4 - Payments are suspended, except those necessary during the ordinary course of business of the merchant. - The pre-assumed contractual obligations shall be performed, with some exceptions established in the Insolvency Law. - Mature debts stop accruing interests. In case of obligations or debts secured by a mortgage or pledge, interests will continue to accrue. - The assets that form part of a business trust (fideicomiso) are not considered part of the estate, and may be separated while in the possession of the debtor. - Performance of executory, preliminary or final contracts shall be complied with by the debtor, unless the conciliator opposes considering that such compliance may harm or diminish the estate. SUSPECT PERIOD.- The Mexican Commercial Insolvency Law prescribes a 270-calendar day suspect period for the review of fraudulent or preferential acts in order to declare them null and void. The abovementioned term may be doubled for subordinated credits. 3. CROSS BORDER INSOLVENCY UNCITRAL MODEL LAW.- Mexico incorporated and adopted the UNCITRAL Model Law on Cross-Border Insolvency in year According to this, all foreign resolutions rendered in insolvency proceedings are recognized. As mentioned before, foreign creditors have the same treatment and priority than domestic creditors. Although Mexico has no international treaties on insolvency, bankruptcy or reorganization matters, it was the first jurisdiction to recognize foreign bankruptcy proceedings under the Model Law and to grant international insolvency cooperation thereto. Actually, the Commercial Insolvency Law incorporated the UNCITRAL Model Law. According to this, it is important to take into consideration the following aspects: - International cooperation may be conducted through Mexican Courts and Mexican representatives. - If a merchant/debtor has an establishment in Mexico, full insolvency proceedings under the Commercial Insolvency Law shall be conducted. Otherwise, foreign proceedings may be recognized in summary proceedings. - Some preventive measures may be granted, upon the request for recognition of the foreign proceedings.

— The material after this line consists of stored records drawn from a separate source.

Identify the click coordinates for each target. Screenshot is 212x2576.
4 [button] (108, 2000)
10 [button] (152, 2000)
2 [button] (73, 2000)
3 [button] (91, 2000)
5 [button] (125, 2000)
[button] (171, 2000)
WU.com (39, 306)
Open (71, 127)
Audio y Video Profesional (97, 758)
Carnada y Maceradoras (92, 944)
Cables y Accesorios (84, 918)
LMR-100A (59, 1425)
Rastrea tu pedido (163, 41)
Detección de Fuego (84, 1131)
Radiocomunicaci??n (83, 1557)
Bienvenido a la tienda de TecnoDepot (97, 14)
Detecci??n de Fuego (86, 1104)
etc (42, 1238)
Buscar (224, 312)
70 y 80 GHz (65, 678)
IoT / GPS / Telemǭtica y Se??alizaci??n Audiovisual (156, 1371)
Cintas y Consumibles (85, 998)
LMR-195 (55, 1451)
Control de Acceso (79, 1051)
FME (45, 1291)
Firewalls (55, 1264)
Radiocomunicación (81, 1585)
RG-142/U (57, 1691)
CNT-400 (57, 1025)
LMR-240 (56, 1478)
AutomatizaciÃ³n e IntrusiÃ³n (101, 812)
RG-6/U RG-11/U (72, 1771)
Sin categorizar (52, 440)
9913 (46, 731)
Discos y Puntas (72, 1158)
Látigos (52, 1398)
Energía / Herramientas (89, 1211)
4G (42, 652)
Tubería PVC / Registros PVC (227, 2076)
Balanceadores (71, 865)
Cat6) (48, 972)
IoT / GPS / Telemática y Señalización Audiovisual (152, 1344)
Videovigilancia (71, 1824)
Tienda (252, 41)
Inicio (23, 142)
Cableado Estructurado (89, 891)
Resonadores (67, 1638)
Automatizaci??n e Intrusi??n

5 - Cooperation and communication between Mexican and foreign courts may be direct, without having to use letters rogatory or any other formalities. - There have been cases for international collaboration in insolvency cases, specifically between Mexican and US Courts - There are some jurisprudential criteria, on cross-border insolvency proceedings and their recognition in Mexico, reiterating that the inclusion of the UNCITRAL Model Law does not contravene public policy principles nor the Mexican Constitution. - The inclusion of the UNCITRAL Model Law has created an effective vehicle for granting protective measures, service of process, taking of evidence abroad, sale of assets, criminal prosecution, among others.